ACT | The App Association is spearheading an effort to bring updates to outdated health privacy laws with a group we recently launched called the Connected Health Initiative. This coalition of leading mobile health companies and key stakeholders urge Congress, the Food and Drug Administration (FDA), and Department of Health and Human Services (HHS) to adopt policies that encourage mobile health innovation.
How is ACT | The App Association working with Congress and the Department of Health and Human Services to bring clarity to the outdated regulatory environment facing mobile health companies?
Most recently, ACT | The App Association and a number of our member companies, all of which are part of the newly formed Connected Health Initiative, called on Congress to bring much needed updates to the Health Insurance Portability and Accountability Act (HIPAA). We outlined changes needed from the Department of Health and Human Services (HHS) to ensure HIPAA fits better in today’s mobile world.
Specifically:
Make existing regulation more accessible for tech companies. Information on HIPAA is still mired in a Washington, D.C. mindset that revolves around reading the Federal Register, or hiring expert consultants to ‘explain’ what should be clear in the regulation itself. Not surprisingly, app makers do not find the Federal Register to be an effective resource when developing health apps.
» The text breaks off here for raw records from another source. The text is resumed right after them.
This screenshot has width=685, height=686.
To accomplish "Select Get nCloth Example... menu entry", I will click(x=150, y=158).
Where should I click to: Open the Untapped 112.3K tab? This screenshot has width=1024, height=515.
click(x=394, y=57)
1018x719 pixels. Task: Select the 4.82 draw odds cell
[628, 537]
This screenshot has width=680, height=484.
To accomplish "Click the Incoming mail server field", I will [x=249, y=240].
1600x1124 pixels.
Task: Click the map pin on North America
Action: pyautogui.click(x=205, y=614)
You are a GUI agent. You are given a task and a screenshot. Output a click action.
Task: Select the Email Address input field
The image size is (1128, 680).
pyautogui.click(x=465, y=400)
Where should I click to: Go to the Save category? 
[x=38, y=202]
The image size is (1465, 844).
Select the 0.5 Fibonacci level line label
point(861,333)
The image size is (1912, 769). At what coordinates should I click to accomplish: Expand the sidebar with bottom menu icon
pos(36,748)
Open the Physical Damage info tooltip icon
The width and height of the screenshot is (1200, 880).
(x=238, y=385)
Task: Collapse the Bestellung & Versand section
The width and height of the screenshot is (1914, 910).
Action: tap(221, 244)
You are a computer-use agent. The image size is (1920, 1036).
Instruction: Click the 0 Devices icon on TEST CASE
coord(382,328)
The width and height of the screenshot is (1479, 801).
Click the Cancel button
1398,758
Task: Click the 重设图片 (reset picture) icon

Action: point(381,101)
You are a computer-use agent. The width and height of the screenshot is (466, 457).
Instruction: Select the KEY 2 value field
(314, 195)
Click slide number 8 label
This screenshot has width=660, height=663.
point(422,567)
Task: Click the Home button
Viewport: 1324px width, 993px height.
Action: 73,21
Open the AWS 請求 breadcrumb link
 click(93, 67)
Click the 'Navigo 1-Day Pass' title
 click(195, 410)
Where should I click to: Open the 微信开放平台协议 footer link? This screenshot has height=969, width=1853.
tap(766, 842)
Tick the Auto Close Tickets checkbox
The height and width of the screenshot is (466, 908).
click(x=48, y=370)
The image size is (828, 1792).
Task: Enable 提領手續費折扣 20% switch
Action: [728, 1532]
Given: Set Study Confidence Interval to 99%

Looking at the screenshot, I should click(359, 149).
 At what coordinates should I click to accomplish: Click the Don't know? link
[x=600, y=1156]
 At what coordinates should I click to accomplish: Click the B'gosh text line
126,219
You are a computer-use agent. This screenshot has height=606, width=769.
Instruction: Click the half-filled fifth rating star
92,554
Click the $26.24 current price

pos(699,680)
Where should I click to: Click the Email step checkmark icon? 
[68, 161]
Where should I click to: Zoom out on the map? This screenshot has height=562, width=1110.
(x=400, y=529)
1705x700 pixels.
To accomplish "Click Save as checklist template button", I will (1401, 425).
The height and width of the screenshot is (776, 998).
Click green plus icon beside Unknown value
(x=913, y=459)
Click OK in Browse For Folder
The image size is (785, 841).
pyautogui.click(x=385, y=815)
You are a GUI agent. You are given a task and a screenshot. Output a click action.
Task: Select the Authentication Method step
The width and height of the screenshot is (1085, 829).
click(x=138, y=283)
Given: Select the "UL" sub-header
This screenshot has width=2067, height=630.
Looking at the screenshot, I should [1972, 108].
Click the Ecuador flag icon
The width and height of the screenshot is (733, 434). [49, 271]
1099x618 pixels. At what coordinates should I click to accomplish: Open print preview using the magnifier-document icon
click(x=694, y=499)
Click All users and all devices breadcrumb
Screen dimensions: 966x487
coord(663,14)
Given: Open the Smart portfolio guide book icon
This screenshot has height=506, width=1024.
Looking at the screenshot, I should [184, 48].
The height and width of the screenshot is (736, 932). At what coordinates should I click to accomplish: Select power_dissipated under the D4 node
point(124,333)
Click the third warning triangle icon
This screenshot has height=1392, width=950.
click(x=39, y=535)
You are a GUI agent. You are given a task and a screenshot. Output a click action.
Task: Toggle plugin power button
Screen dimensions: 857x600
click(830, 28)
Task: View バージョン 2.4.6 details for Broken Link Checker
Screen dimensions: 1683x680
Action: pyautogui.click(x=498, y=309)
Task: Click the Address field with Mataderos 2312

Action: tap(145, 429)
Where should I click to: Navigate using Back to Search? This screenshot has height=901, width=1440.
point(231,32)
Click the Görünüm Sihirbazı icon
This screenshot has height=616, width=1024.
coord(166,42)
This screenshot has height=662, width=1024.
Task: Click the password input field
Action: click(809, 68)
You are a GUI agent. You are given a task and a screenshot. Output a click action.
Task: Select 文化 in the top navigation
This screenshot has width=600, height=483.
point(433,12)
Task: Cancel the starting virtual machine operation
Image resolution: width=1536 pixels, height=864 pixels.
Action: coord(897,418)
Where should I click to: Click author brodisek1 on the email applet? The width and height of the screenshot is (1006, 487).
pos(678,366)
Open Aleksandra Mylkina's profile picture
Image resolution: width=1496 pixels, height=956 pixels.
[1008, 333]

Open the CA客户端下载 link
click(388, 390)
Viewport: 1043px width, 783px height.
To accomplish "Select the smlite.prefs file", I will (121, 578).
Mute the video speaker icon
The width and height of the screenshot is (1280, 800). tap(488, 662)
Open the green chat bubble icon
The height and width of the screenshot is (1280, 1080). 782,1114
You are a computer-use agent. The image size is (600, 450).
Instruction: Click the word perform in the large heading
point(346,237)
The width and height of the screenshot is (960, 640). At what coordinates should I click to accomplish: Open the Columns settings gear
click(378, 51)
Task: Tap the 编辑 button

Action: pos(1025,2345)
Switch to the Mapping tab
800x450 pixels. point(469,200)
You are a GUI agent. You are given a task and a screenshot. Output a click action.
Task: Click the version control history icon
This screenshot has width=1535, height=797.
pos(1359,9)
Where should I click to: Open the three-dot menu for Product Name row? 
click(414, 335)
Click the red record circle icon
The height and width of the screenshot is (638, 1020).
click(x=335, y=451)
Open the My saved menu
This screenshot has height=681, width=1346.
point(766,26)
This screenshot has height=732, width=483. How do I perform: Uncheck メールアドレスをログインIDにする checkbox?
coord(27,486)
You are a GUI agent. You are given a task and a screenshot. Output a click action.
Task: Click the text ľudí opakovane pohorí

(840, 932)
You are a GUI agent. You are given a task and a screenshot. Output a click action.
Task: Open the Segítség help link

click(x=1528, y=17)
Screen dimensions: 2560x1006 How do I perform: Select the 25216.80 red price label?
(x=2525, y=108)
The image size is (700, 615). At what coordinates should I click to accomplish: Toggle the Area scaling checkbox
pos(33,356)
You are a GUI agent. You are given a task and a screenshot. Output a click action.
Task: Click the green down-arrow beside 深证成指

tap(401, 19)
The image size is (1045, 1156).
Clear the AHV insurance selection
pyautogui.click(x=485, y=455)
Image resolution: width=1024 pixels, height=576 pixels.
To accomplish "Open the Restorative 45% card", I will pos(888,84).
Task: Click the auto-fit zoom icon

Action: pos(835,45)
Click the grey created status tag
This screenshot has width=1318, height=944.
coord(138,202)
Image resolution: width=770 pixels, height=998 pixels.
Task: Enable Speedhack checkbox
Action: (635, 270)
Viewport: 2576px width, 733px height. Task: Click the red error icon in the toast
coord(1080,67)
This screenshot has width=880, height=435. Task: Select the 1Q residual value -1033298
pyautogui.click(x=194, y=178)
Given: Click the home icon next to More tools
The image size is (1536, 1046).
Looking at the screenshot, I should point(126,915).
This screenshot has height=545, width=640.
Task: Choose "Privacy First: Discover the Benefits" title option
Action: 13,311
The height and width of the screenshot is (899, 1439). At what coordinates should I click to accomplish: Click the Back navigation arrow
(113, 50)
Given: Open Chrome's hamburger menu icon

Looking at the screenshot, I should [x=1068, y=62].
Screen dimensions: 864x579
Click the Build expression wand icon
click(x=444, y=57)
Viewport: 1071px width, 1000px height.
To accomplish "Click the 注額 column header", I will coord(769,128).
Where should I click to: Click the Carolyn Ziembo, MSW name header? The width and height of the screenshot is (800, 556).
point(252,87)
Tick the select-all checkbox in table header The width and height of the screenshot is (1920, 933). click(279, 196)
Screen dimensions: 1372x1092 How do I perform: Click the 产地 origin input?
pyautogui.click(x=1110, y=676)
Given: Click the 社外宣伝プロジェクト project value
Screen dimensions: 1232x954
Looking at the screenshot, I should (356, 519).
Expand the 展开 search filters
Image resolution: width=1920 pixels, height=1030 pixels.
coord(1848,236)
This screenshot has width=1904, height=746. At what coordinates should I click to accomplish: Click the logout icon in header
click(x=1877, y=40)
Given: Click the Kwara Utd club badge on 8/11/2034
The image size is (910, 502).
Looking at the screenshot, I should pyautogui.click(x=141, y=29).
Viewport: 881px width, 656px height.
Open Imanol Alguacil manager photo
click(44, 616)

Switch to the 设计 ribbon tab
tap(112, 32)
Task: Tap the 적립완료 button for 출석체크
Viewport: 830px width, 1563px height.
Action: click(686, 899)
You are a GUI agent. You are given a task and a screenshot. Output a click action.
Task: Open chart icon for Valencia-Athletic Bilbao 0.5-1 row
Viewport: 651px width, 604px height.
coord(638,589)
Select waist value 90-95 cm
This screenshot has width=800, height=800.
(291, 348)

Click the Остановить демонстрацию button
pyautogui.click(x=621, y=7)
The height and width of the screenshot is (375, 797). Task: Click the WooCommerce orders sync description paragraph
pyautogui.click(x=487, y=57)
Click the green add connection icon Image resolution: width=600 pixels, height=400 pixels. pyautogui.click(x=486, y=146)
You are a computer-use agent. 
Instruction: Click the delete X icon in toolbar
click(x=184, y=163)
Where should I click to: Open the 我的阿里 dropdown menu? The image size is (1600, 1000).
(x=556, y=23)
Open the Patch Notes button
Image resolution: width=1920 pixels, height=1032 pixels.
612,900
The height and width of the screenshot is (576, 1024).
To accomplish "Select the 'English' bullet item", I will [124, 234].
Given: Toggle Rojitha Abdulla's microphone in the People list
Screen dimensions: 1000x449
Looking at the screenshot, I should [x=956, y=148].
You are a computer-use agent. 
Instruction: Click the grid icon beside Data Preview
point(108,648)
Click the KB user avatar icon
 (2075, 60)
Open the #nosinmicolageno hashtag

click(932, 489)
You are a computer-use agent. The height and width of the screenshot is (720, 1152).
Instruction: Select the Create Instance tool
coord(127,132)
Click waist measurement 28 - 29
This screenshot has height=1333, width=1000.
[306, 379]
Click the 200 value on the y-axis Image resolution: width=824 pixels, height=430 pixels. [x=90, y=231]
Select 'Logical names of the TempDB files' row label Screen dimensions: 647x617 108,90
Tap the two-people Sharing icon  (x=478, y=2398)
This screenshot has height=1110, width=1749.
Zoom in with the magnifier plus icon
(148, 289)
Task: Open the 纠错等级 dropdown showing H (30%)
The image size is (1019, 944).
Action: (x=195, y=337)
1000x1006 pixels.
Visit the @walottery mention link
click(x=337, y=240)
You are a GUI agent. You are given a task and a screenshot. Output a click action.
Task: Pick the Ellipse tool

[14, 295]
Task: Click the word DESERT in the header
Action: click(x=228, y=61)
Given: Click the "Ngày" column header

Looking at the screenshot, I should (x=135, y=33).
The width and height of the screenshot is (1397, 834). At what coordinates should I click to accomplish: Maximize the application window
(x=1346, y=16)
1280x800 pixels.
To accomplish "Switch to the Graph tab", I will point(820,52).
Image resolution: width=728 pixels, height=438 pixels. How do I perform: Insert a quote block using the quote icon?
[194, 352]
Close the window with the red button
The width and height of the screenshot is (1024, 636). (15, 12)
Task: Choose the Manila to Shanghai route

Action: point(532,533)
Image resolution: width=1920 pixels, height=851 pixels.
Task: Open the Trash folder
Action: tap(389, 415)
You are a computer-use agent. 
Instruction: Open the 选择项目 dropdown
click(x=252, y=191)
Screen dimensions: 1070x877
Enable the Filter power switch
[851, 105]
Additionally, there are limited user-friendly resources available for app developers, who are mostly solo inventors or small groups of designers – not large companies with the resources to easily hire counsel or consultants who can help through the regulatory process.
Proposed solution: HHS must provide HIPAA information in a manner that is accessible and useful to the community who needs it. The agency should draft new FAQs that directly address mobile developer concerns.